4 Etablierte und Außenseiter- nach Norbert Elias /John L. Scotson
4.1 Anmerkungen

5 Literaturverzeichnis

1 Einleitung

Im Rahmen des Themas Rassismus aus sozialpsychologischer Perspektive behandelten wir auch die evolutionäre Sozialpsychologie nach Archer. Diese Thematik fand ich aus zweierlei Gründen interessant: Zum einen ermöglicht dieser Ansatz neue Perspektiven auf gesellschaftliche Problematiken und im Bereich der Sozialpsychologie zu verortende Thematiken. Zum andern scheint diese Perspektive aber auch verengt, da die Erklärung menschlichen Verhalten mit Verzicht der Berücksichtung sozialer, erzieherischer, kultureller und politischer Aspekte auskommt. Archer entwirft ein Modell, nach dem der Mensch, von seinen archaischen Genen getrieben, überall gleich “funktionieren“ müsste, unabhängig in welchem gesellschaftlichem System er lebt. Die Zurückführung der Bedeutung von etwa pro- und asozialem, fremdenfeindlichem und tolerantem, misanthropischem und philanthropischem Verhalten auf Reproduktionsbegrifflichkeiten scheint, wenn die Annahme nicht ausgeschlossen werden kann, dass auch andere „Mechanismen“ als angeborene (die Möglichkeiten sind unzweifelhaft angeboren) greifen, nicht hinreichend entwickelt. Da Archers Argumentationen keine Stellungsnahmen und Lösungsmöglichkeiten (die es aus seiner Perspektive auch nicht gebe kann, es sei denn über Genmanipulation) für die Szenarien, die er beschreibt, enthalten, könnte man seine Annahmen auch als Legitimation zur Fremdenfeindlichkeit bis hin zur Massenvernichtung, da diese als Handlungsmuster genetisch fixiert sind, (falsch?) interpretieren.

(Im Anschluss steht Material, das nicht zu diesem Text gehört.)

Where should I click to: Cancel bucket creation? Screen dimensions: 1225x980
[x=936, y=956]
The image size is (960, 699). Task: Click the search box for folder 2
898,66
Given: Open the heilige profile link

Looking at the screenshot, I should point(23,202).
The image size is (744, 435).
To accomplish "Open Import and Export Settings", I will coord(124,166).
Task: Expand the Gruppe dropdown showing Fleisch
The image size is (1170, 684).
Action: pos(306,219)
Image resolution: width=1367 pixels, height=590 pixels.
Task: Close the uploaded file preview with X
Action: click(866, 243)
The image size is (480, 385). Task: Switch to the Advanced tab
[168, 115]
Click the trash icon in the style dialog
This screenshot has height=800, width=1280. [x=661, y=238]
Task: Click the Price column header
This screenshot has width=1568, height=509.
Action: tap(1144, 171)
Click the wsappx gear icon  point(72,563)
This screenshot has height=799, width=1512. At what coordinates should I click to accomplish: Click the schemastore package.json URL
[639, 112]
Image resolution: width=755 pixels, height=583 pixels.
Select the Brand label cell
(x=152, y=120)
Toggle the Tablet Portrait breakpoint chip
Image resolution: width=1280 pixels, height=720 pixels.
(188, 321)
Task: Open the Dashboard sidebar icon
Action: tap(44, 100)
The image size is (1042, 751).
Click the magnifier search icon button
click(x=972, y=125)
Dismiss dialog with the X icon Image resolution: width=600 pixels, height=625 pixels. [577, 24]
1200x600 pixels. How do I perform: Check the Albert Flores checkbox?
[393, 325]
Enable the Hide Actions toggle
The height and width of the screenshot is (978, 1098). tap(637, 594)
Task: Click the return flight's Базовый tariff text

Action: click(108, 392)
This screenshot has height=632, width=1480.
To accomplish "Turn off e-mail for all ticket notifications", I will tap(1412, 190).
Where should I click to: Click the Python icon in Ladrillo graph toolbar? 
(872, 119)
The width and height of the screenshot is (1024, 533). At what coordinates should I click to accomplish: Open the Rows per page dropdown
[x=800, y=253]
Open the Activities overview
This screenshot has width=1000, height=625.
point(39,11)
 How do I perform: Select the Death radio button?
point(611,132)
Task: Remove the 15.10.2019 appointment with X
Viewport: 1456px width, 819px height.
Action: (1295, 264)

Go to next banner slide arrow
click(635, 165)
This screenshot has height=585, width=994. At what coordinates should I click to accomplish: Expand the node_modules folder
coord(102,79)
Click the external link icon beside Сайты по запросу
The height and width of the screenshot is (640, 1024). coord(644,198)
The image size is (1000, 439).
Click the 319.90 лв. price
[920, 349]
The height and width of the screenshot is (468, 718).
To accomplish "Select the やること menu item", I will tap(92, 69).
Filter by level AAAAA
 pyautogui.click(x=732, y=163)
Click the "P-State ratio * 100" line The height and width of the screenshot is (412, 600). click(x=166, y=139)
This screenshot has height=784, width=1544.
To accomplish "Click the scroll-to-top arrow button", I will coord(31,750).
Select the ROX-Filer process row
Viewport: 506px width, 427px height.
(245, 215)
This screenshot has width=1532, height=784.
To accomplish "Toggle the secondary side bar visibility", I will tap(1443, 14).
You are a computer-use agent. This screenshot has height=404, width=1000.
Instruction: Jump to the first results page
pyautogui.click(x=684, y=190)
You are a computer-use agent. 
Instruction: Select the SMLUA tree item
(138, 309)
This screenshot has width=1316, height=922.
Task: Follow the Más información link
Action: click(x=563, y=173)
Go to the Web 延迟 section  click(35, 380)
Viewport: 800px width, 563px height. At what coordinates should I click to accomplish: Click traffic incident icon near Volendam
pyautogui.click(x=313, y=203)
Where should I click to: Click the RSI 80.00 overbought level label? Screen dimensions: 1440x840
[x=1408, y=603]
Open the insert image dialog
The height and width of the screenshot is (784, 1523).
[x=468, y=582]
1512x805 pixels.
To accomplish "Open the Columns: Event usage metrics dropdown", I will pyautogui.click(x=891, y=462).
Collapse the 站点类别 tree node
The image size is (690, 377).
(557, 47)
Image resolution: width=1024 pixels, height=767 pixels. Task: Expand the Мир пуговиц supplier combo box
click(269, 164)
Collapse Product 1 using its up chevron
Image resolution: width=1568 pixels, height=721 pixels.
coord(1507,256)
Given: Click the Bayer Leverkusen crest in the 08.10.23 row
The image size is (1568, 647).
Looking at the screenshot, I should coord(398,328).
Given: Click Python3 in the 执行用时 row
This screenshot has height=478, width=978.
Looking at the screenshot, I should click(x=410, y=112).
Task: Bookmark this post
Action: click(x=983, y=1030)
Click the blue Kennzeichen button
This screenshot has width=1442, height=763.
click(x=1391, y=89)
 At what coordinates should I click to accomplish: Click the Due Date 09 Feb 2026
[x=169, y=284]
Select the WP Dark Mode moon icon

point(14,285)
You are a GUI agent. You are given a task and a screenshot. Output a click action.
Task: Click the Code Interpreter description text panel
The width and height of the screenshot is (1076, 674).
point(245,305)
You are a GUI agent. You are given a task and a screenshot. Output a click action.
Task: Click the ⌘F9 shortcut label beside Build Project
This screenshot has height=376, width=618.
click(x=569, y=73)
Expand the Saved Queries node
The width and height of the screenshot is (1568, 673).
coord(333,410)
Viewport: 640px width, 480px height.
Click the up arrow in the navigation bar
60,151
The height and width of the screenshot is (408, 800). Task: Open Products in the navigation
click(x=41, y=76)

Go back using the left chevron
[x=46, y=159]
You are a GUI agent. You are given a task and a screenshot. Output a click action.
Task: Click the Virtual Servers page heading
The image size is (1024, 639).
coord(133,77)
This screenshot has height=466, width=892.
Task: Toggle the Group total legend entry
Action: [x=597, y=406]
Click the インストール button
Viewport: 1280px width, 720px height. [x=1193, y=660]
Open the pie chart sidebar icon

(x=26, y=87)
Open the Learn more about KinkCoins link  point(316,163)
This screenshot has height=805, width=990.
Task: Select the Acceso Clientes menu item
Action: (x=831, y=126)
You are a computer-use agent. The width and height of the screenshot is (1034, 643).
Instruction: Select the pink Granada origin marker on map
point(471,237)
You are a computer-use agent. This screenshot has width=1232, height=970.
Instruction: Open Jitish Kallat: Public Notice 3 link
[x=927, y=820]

Die Aufgabe in dieser Arbeit ist im Wesentlichen eingegrenzt auf die Thematiken Altruismus, Eigen und Fremdgruppenidentifizierung und damit zusammenhängender Xenophobie. Aspekte wie die Herkunft des Urmenschen (aus Afrika) und der damit zusammenhängenden „wirklichen“ genetischen Verwandtschaft, Völkerwanderungen und „rassische“ Vermischungen (außer kurzes Beispiel, s.u. bei Elias/Scotson), Untersuchungen zur Identifikation mit der Eigen- bzw. Fremdgruppe nach recht „willkürlichen“ geschichtlichen (z.B. als Kriegsergebnisse oder Unionen) Verschiebungen von Nationalgrenzen (z.B. Teilung und Wiedervereinigung Deutschlands) oder auch der die natürliche Auslese verlassenden Sozialstaat (da „Schwache“ und „Kranke“ mit versorgt werden) müssen aus Gründen des Umfanges außen vor bleiben.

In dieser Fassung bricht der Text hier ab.